Data extracted from a collection
=== Section Start ===

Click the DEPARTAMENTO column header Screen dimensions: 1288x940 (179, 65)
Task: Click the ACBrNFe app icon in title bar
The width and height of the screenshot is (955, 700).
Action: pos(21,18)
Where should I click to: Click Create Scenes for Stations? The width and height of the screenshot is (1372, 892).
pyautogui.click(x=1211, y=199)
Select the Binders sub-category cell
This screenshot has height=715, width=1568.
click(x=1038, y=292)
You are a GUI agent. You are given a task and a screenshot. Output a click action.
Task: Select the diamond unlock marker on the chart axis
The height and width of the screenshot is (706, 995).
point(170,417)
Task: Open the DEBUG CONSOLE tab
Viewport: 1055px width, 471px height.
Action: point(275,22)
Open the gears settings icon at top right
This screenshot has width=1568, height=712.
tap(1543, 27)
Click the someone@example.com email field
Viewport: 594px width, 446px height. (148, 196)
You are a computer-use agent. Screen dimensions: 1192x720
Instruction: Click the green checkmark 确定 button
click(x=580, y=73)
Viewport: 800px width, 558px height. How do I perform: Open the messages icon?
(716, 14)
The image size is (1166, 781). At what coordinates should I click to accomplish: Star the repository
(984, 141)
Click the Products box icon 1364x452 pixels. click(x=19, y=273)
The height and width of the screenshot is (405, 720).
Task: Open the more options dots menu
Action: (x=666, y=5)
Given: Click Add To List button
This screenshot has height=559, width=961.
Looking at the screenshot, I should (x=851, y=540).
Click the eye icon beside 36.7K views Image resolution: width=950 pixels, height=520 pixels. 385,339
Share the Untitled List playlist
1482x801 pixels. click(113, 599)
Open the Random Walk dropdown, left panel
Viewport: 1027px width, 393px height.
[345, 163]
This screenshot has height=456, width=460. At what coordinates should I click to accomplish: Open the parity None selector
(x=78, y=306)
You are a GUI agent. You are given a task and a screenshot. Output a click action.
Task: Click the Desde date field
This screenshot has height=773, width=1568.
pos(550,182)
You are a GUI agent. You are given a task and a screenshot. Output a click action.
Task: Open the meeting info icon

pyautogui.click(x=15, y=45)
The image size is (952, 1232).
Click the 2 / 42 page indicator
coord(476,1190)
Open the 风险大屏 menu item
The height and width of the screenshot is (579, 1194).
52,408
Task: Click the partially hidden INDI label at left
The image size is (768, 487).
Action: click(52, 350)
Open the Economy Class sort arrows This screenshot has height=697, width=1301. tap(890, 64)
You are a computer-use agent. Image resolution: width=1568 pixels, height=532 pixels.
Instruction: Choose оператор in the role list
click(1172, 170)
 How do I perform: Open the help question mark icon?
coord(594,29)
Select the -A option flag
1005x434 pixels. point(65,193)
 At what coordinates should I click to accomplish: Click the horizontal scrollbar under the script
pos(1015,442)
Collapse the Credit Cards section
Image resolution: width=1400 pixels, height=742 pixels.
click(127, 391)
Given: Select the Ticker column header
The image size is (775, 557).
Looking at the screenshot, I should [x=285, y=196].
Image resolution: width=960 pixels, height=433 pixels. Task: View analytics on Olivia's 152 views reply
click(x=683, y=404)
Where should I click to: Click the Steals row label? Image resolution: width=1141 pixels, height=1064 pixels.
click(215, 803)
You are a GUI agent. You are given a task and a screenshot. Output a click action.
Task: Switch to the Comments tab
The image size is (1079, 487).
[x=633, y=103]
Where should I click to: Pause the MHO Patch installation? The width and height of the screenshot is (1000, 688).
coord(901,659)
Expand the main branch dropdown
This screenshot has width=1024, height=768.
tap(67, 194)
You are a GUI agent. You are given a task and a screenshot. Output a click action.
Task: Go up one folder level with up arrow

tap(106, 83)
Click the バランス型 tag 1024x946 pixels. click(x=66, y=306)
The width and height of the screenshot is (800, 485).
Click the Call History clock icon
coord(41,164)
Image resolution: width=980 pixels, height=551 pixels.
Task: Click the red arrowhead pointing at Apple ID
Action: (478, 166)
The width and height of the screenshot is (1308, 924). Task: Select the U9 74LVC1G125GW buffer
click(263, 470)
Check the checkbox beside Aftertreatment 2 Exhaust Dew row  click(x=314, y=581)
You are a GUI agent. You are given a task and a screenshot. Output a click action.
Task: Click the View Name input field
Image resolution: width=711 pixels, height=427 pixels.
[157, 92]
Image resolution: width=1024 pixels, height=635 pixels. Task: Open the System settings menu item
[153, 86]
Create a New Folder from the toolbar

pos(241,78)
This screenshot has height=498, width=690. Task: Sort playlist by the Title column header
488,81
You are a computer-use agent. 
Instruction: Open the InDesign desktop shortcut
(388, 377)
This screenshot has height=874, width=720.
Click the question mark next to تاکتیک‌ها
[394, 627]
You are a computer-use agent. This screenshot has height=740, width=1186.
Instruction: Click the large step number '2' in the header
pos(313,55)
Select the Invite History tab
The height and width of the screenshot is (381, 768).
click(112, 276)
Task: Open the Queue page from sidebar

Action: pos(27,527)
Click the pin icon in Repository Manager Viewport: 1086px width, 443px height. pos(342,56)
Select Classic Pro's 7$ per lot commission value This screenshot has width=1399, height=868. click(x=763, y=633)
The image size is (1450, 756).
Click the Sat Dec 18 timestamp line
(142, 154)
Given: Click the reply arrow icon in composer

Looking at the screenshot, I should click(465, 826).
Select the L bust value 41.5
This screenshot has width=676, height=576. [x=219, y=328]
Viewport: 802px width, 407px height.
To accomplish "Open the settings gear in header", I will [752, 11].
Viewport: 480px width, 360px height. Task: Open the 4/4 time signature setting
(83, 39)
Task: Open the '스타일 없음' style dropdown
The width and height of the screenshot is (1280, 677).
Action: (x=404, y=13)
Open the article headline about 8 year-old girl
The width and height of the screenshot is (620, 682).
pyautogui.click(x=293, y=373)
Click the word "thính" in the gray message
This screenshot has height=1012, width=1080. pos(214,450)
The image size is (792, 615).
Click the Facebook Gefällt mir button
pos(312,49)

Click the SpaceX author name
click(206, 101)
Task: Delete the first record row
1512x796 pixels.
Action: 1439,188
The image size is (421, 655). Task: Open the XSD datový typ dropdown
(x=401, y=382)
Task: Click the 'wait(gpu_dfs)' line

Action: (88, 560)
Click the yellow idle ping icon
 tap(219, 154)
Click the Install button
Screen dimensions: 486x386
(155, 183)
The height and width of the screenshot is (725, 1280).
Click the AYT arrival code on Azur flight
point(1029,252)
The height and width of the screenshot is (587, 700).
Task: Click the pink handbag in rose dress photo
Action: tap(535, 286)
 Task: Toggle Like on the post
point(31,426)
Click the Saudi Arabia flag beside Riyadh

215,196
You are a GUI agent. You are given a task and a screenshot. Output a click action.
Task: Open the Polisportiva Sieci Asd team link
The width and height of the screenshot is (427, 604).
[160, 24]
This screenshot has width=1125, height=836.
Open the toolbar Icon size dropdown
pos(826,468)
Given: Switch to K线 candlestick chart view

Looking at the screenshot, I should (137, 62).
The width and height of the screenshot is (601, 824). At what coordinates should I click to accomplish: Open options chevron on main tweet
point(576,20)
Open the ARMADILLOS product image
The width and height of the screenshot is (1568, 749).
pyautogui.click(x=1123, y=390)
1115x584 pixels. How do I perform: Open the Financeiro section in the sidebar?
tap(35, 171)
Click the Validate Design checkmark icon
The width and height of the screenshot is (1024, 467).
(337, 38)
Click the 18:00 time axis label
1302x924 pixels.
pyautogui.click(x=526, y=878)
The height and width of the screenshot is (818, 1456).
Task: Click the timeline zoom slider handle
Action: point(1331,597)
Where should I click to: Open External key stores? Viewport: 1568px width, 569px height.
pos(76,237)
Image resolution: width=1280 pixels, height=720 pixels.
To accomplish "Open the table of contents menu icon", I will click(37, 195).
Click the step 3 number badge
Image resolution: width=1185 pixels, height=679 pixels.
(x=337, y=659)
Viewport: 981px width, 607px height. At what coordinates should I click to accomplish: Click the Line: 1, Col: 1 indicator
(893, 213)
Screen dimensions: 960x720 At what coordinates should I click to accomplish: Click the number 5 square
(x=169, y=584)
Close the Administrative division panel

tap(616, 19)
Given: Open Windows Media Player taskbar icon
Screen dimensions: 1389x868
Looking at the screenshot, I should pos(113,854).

=== Section End ===

Every line above that contains the word "axis" should be reported.

_Reply to the task_
Task: Select the diamond unlock marker on the chart axis
Click the 18:00 time axis label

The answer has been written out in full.